Comment by AshamedCaptain
13 days ago
What I find amazing is why people continously claim glibc is the problem here. I have a commercial software binary from 1996 that _still works_ to this day. It even links with X11, and works under Xwayland.
The trick? It's not statically linked, but dynamically linked. And it doesn't like with anything other than glibc, X11 ... and bdb.
At this point I think people just do not know how binary compatibility works at all. Or they refer to a different problem that I am not familiar with.
We (small HPC system) just upgraded our OS from RHEL 7 to RHEL 9. Most user apps are dynamically linked, too.
You don't want to believe how many old binaries broke. Lot of ABI upgrades like libpng, ncurses, heck even stuff like readline and libtiff all changed just enough for linker errors to occur.
Ironically all the statically compiled stuff was fine. Some small things like you mention only linking to glibc and X11 was fine too. Funnily enough grabbing some old .so files from the RHEL 7 install and dumping them into LD_LIBRARY_PATH also worked better than expected.
But yeah, now that I'm writing this out, glibc was never the problem in terms of forwards compatibility. Now running stuff compiled on modern Ubuntu or RHEL 10 on the older OS, now that's a whole different story...
> Funnily enough grabbing some old .so files from the RHEL 7 install and dumping them into LD_LIBRARY_PATH also worked better than expected.
Why "better than expected"? I can run the entire userspace from Debian Etch on a kernel built two days ago... some kernel settings need to be changed (because of the old glibc! but it's not glibc's fault: it's the kernel who broke things), but it works.
> Now running stuff compiled on modern Ubuntu or RHEL 10 on the older OS, now that's a whole different story...
But this is a different problem, and no one makes promises here (not the kernel, not musl). So all the talk of statically linking with musl to get such type of compatibility is bullshit (at some point, you're going to hit a syscall/instruction/whatever that the newer musl does that the older kernel/hardware does not support).
Better than expected as it's mixing userlands. We didn't put the entire /usr/lib of the old system in LD_LIBRARY_PATH but just some stuff like old libpng, libjpeg and the shebang. Taking an image of an old compute node still on RHEL 7 and then dumping it a container naturally worked, but at that point it's only the kernel interface you have to worry about, not different glibc, gtk, qt and that kind of stuff.
> it's the kernel who broke things
I remember this in a heated LKML exchange, 13 years ago, look how the table has turned:
>> Are you saying that pulseaudio is entering on some weird loop if the
> returned value is not -EINVAL? That seems a bug at pulseaudio.
Mauro, SHUT THE FUCK UP!
It's a bug alright - in the kernel. How long have you been a maintainer? And you still haven't learnt the first rule of kernel maintenance?
If a change results in user programs breaking, it's a bug in the kernel. We never EVER blame the user programs. How hard can this be to understand?

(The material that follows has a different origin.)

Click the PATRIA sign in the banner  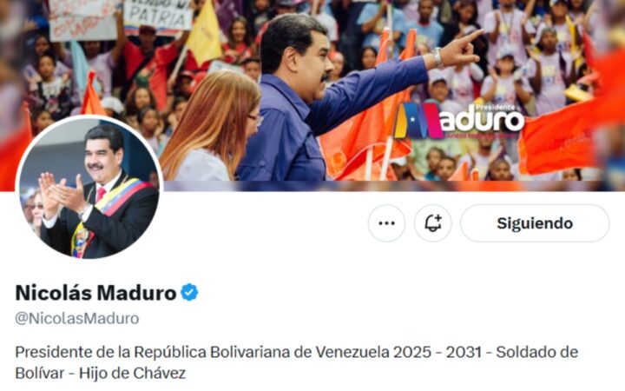158,15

To make matters worse, commit f0ed2ce840b3 is clearly total and utter CRAP even if it didn't break applications. ENOENT is not a valid error return from an ioctl. Never has been, never will be. ENOENT means "No such file and directory", and is for path operations. ioctl's are done on files that have already been opened, there's no way in hell that ENOENT would ever be valid.
> So, on a first glance, this doesn't sound like a regression,
> but, instead, it looks tha pulseaudio/tumbleweed has some serious
> bugs and/or regressions.
Shut up, Mauro. And I don't _ever_ want to hear that kind of obvious garbage and idiocy from a kernel maintainer again. Seriously.
I'd wait for Rafael's patch to go through you, but I have another error report in my mailbox of all KDE media applications being broken by v3.8-rc1, and I bet it's the same kernel bug. And you've shown yourself to not be competent in this issue, so I'll apply it directly and immediately myself.
WE DO NOT BREAK USERSPACE!
Seriously. How hard is this rule to understand? We particularly don't break user space with TOTAL CRAP. I'm angry, because your whole email was so _horribly_ wrong, and the patch that broke things was so obviously crap. The whole patch is incredibly broken shit. It adds an insane error code (ENOENT), and then because it's so insane, it adds a few places to fix it up ("ret == -ENOENT ? -EINVAL : ret").
The fact that you then try to make excuses for breaking user space, and blaming some external program that used to work, is just shameful. It's not how we work.
Fix your f*cking "compliance tool", because it is obviously broken. And fix your approach to kernel programming.
The problem of modern libc (newer than ~2004, I have no idea what that 1996 one is doing) isn't that old software stops working. It's that you can't compile software on your up to date desktop and have it run on your "security updates only" server. Or your clients "couple of years out of date" computers.
And that doesn't require using newer functionality.
But this is not "backwards compatibility". No one promises this type of "forward compatibility" that you are asking for . Even win32 only does it exceptionally... maybe today you can still build a win10 binary with a win11 toolchain, but you cannot build a win98 binary with it for sure.
And this has nothing to do with 1996, or 2004 glibc at all. In fact, glibc makes this otherwise impossible task actually possible: you can force to link with older symbols, but that solves only a fraction of the problem of what you're trying to achieve. Statically linking / musl does not solve this either. At some point musl is going to use a newer syscall, or any other newer feature, and you're broke again.
Also, what is so hard about building your software in your "security updates only" server? Or a chroot of it at least ? As I was saying below, I have a Debian 2006-ish chroot for this purpose....
> maybe today you can still build a win10 binary with a win11 toolchain, but you cannot build a win98 binary with it for sure.
In my experience, that's not quite accurate. I'm working on a GUI program that targets Windows NT 4.0, built using a Win11 toolchain. With a few tweaks here and there, it works flawlessly. Microsoft goes to great lengths to keep system DLLs and the CRT forward- and backward-compatible. It's even possible to get libc++ working: https://building.enlyze.com/posts/targeting-25-years-of-wind...
1 reply →
Windows dlls are forward compatible in that sense. If you use the Linux kernel directly, it is forward compatible in that sense. And, of course, there is no issue at all with statically linked code.
The problem is with the Linux dynamic linking, and the idea that you must not statically link the glibc code. And you can circumvent it by freezing your glibc abstraction interface, so that if you need to add another function, you do so by making another library entirely. But I don't know if musl does that.
5 replies →
This kind of compatibility is available on, of all systems, macOS.
> The trick? It's not statically linked, but dynamically linked. And it doesn't like with anything other than glibc, X11 ... and bdb.
How would that work given that glibc has gone through a soname change since then? If it's from 1996 are you sure the secret isn't that it uses non-g libc?
It has libc5 and glibc versions. It even has a version shipped as an rpm, which I guess makes it from 97. The rpm, by the way, also installs.
> It has libc5 and glibc versions
That suggests someone went to significantly more effort than "just dynamically link it".
3 replies →
can you write up a blog of how this is working? because both as a publisher and a user, broken binaries are much more the norm
Broken binaries because of glibc? you'd need to put an example, cause my point is that I'm yet to see any.
If you are talking about _any_ other library, yes, that is a problem. My point is that glibc is the only one who even has a compatibility story.
got it thanks for clarifying.